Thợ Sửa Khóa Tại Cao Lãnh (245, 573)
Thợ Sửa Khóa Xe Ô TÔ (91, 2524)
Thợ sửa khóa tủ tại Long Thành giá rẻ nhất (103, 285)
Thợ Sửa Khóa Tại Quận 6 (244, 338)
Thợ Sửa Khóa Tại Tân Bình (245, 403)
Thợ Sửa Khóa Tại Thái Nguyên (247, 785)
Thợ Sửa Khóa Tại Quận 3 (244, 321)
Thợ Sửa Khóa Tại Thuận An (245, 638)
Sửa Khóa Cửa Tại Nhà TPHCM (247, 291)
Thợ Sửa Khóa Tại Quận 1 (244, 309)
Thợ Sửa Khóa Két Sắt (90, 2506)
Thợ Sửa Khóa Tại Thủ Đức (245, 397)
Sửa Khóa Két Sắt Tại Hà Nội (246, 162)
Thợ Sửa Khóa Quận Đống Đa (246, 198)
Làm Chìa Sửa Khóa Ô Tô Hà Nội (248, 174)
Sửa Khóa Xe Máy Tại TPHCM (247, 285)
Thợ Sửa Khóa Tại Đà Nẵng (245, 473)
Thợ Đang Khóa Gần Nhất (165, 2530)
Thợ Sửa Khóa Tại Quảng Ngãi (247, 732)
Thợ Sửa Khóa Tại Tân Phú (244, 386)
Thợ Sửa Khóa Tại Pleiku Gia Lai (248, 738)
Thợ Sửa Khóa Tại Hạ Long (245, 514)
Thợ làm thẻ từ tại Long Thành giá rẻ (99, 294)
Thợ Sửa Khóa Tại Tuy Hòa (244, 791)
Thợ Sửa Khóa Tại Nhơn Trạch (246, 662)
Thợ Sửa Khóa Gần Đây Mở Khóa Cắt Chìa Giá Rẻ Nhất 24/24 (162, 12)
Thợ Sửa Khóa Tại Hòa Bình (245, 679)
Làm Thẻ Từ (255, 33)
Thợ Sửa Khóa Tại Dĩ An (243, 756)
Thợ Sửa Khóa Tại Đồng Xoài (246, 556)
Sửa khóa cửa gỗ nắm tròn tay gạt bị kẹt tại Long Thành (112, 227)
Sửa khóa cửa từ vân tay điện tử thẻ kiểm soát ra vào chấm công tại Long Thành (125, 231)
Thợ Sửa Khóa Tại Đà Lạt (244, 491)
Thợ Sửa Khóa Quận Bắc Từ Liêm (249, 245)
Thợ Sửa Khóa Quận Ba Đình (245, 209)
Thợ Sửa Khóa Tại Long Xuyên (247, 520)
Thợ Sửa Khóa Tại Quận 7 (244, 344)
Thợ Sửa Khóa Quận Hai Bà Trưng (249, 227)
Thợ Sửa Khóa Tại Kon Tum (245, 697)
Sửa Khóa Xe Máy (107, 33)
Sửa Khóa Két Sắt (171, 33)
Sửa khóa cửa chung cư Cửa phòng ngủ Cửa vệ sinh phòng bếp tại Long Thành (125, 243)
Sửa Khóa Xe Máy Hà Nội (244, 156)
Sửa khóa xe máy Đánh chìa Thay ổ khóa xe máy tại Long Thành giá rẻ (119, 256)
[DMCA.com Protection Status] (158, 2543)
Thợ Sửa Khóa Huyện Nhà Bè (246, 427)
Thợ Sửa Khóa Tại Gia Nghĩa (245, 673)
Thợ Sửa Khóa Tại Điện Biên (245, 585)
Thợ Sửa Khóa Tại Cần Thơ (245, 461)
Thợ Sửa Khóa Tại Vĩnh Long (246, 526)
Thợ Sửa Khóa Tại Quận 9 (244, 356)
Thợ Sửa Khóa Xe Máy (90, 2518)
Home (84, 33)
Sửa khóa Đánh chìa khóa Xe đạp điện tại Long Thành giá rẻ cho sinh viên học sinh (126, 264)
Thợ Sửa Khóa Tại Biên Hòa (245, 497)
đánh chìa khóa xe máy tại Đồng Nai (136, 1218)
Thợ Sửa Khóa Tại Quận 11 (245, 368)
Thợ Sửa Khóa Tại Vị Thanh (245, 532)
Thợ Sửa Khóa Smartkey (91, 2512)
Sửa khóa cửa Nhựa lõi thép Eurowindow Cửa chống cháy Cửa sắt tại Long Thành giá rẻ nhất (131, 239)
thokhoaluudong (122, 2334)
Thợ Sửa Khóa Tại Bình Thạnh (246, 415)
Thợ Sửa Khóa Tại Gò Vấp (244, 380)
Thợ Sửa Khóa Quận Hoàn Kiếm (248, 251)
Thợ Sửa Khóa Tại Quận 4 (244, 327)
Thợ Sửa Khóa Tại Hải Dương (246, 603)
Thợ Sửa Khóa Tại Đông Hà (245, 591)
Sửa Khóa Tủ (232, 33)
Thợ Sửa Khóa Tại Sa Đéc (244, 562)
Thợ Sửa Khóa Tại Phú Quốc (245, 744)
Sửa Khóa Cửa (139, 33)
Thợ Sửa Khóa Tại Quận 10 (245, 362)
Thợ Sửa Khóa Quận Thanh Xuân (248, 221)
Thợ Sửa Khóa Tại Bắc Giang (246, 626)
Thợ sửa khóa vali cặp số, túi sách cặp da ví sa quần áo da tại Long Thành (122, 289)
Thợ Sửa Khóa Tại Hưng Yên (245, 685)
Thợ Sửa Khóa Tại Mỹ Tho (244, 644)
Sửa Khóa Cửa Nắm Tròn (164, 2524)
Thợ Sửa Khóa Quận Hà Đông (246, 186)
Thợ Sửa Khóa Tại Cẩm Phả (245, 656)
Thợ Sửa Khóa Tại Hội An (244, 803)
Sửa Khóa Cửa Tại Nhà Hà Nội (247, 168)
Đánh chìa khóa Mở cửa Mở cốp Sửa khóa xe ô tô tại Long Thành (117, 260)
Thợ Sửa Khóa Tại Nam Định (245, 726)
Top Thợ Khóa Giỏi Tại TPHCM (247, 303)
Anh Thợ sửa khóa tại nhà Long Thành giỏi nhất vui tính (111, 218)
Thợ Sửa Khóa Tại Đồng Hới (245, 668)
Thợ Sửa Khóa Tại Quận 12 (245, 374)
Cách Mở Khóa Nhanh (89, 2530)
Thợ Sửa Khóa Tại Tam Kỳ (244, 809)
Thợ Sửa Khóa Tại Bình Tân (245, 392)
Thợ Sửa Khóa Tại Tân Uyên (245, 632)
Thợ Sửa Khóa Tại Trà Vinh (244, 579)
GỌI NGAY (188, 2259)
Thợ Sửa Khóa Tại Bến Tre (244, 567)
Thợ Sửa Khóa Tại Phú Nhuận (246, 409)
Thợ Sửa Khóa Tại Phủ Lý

+++

--- Work instruction ---
Without altering a single word, reproduce the entries above.

--- Your response ---
Thợ Sửa Khóa Tại Cao Lãnh (245, 573)
Thợ Sửa Khóa Xe Ô TÔ (91, 2524)
Thợ sửa khóa tủ tại Long Thành giá rẻ nhất (103, 285)
Thợ Sửa Khóa Tại Quận 6 (244, 338)
Thợ Sửa Khóa Tại Tân Bình (245, 403)
Thợ Sửa Khóa Tại Thái Nguyên (247, 785)
Thợ Sửa Khóa Tại Quận 3 (244, 321)
Thợ Sửa Khóa Tại Thuận An (245, 638)
Sửa Khóa Cửa Tại Nhà TPHCM (247, 291)
Thợ Sửa Khóa Tại Quận 1 (244, 309)
Thợ Sửa Khóa Két Sắt (90, 2506)
Thợ Sửa Khóa Tại Thủ Đức (245, 397)
Sửa Khóa Két Sắt Tại Hà Nội (246, 162)
Thợ Sửa Khóa Quận Đống Đa (246, 198)
Làm Chìa Sửa Khóa Ô Tô Hà Nội (248, 174)
Sửa Khóa Xe Máy Tại TPHCM (247, 285)
Thợ Sửa Khóa Tại Đà Nẵng (245, 473)
Thợ Đang Khóa Gần Nhất (165, 2530)
Thợ Sửa Khóa Tại Quảng Ngãi (247, 732)
Thợ Sửa Khóa Tại Tân Phú (244, 386)
Thợ Sửa Khóa Tại Pleiku Gia Lai (248, 738)
Thợ Sửa Khóa Tại Hạ Long (245, 514)
Thợ làm thẻ từ tại Long Thành giá rẻ (99, 294)
Thợ Sửa Khóa Tại Tuy Hòa (244, 791)
Thợ Sửa Khóa Tại Nhơn Trạch (246, 662)
Thợ Sửa Khóa Gần Đây Mở Khóa Cắt Chìa Giá Rẻ Nhất 24/24 (162, 12)
Thợ Sửa Khóa Tại Hòa Bình (245, 679)
Làm Thẻ Từ (255, 33)
Thợ Sửa Khóa Tại Dĩ An (243, 756)
Thợ Sửa Khóa Tại Đồng Xoài (246, 556)
Sửa khóa cửa gỗ nắm tròn tay gạt bị kẹt tại Long Thành (112, 227)
Sửa khóa cửa từ vân tay điện tử thẻ kiểm soát ra vào chấm công tại Long Thành (125, 231)
Thợ Sửa Khóa Tại Đà Lạt (244, 491)
Thợ Sửa Khóa Quận Bắc Từ Liêm (249, 245)
Thợ Sửa Khóa Quận Ba Đình (245, 209)
Thợ Sửa Khóa Tại Long Xuyên (247, 520)
Thợ Sửa Khóa Tại Quận 7 (244, 344)
Thợ Sửa Khóa Quận Hai Bà Trưng (249, 227)
Thợ Sửa Khóa Tại Kon Tum (245, 697)
Sửa Khóa Xe Máy (107, 33)
Sửa Khóa Két Sắt (171, 33)
Sửa khóa cửa chung cư Cửa phòng ngủ Cửa vệ sinh phòng bếp tại Long Thành (125, 243)
Sửa Khóa Xe Máy Hà Nội (244, 156)
Sửa khóa xe máy Đánh chìa Thay ổ khóa xe máy tại Long Thành giá rẻ (119, 256)
[DMCA.com Protection Status] (158, 2543)
Thợ Sửa Khóa Huyện Nhà Bè (246, 427)
Thợ Sửa Khóa Tại Gia Nghĩa (245, 673)
Thợ Sửa Khóa Tại Điện Biên (245, 585)
Thợ Sửa Khóa Tại Cần Thơ (245, 461)
Thợ Sửa Khóa Tại Vĩnh Long (246, 526)
Thợ Sửa Khóa Tại Quận 9 (244, 356)
Thợ Sửa Khóa Xe Máy (90, 2518)
Home (84, 33)
Sửa khóa Đánh chìa khóa Xe đạp điện tại Long Thành giá rẻ cho sinh viên học sinh (126, 264)
Thợ Sửa Khóa Tại Biên Hòa (245, 497)
đánh chìa khóa xe máy tại Đồng Nai (136, 1218)
Thợ Sửa Khóa Tại Quận 11 (245, 368)
Thợ Sửa Khóa Tại Vị Thanh (245, 532)
Thợ Sửa Khóa Smartkey (91, 2512)
Sửa khóa cửa Nhựa lõi thép Eurowindow Cửa chống cháy Cửa sắt tại Long Thành giá rẻ nhất (131, 239)
thokhoaluudong (122, 2334)
Thợ Sửa Khóa Tại Bình Thạnh (246, 415)
Thợ Sửa Khóa Tại Gò Vấp (244, 380)
Thợ Sửa Khóa Quận Hoàn Kiếm (248, 251)
Thợ Sửa Khóa Tại Quận 4 (244, 327)
Thợ Sửa Khóa Tại Hải Dương (246, 603)
Thợ Sửa Khóa Tại Đông Hà (245, 591)
Sửa Khóa Tủ (232, 33)
Thợ Sửa Khóa Tại Sa Đéc (244, 562)
Thợ Sửa Khóa Tại Phú Quốc (245, 744)
Sửa Khóa Cửa (139, 33)
Thợ Sửa Khóa Tại Quận 10 (245, 362)
Thợ Sửa Khóa Quận Thanh Xuân (248, 221)
Thợ Sửa Khóa Tại Bắc Giang (246, 626)
Thợ sửa khóa vali cặp số, túi sách cặp da ví sa quần áo da tại Long Thành (122, 289)
Thợ Sửa Khóa Tại Hưng Yên (245, 685)
Thợ Sửa Khóa Tại Mỹ Tho (244, 644)
Sửa Khóa Cửa Nắm Tròn (164, 2524)
Thợ Sửa Khóa Quận Hà Đông (246, 186)
Thợ Sửa Khóa Tại Cẩm Phả (245, 656)
Thợ Sửa Khóa Tại Hội An (244, 803)
Sửa Khóa Cửa Tại Nhà Hà Nội (247, 168)
Đánh chìa khóa Mở cửa Mở cốp Sửa khóa xe ô tô tại Long Thành (117, 260)
Thợ Sửa Khóa Tại Nam Định (245, 726)
Top Thợ Khóa Giỏi Tại TPHCM (247, 303)
Anh Thợ sửa khóa tại nhà Long Thành giỏi nhất vui tính (111, 218)
Thợ Sửa Khóa Tại Đồng Hới (245, 668)
Thợ Sửa Khóa Tại Quận 12 (245, 374)
Cách Mở Khóa Nhanh (89, 2530)
Thợ Sửa Khóa Tại Tam Kỳ (244, 809)
Thợ Sửa Khóa Tại Bình Tân (245, 392)
Thợ Sửa Khóa Tại Tân Uyên (245, 632)
Thợ Sửa Khóa Tại Trà Vinh (244, 579)
GỌI NGAY (188, 2259)
Thợ Sửa Khóa Tại Bến Tre (244, 567)
Thợ Sửa Khóa Tại Phú Nhuận (246, 409)
Thợ Sửa Khóa Tại Phủ Lý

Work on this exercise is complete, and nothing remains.